Environmental Ethics
PHIL 323 / INDS 323
The University of Arizona

Species Extinctions


What killed the mastodons, mammoths, and sloths of the Americas? Was it the weather (or, more accurately, the change in climate)?

John Alroy thinks it was people. (John Alroy. A Multispecies Overkill Simulation of the End-Pleistocene Megafaunal Mass Extinction. Science 2001 292: 1893-1896.)

Others aren't convinced, according to a short article by Leigh Dayton in the same issue. She writes, "At the American Museum of Natural History in New York City, biologists Ross MacPhee and Alex Greenwood blast Alroy's model, because they say overkill can't explain why the massive hunting stopped 10,000 years ago. Instead, he and Greenwood suspect that the huge animals succumbed to a highly contagious, lethal virus introduced by human newcomers."
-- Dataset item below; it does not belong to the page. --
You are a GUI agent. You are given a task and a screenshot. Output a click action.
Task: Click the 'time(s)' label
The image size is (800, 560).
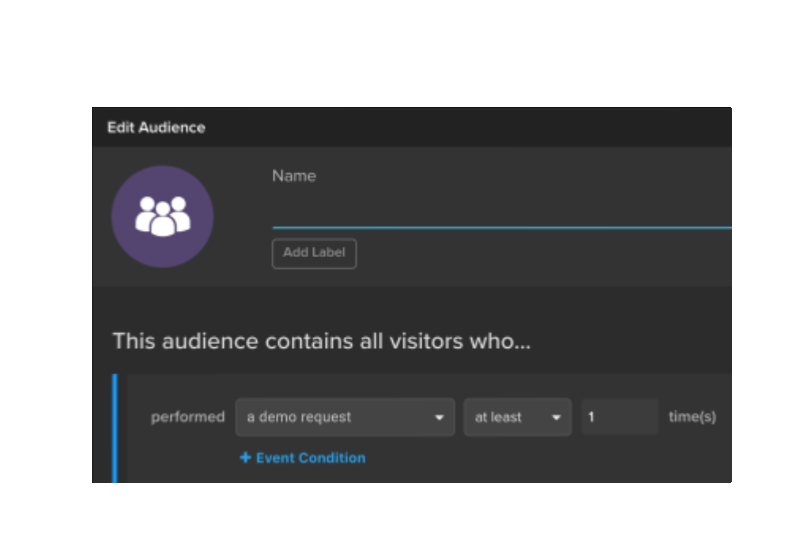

Apparently, the idea that these animals were overhunted by humans was proposed in 1967 by a University of Arizona geoscientist, Paul S Martin and reported by Martin and his colleague James Mosimann in a 1975 American Scientist article. (according to a University of Arizona Report on Research pamphlet, Spring/Summer 2001, p. 26)

And what killed the large mammals, reptiles, and birds of Australia about 46,000 years ago?

A team of researchers posit humans are responsible for this, too. (Richard G. Roberts, Timothy F. Flannery, Linda K. Ayliffe, Hiroyuki Yoshida, Jon M. Olley, Gavin J. Prideaux, Geoff M. Laslett, Alexander Baynes, M. A. Smith, Rhys Jones, and Barton L. Smith. New Ages for the Last Australian Megafauna: Continent-Wide Extinction About 46,000 Years Ago. Science 2001 292: 1888-1892)

Leighton writes about their article, "Roberts and Miller think aborigines changed vegetation by burning the landscape, possibly to make hunting and traveling easier. The result: less food for big browsing animals, and hunting and climate fluctuations may then have tipped them to oblivion. 'The bulk of the evidence is now clearly aligned with a human explanation for the [Australian] event,' agrees Gifford Miller, a geochronologist at the University of Colorado, Boulder."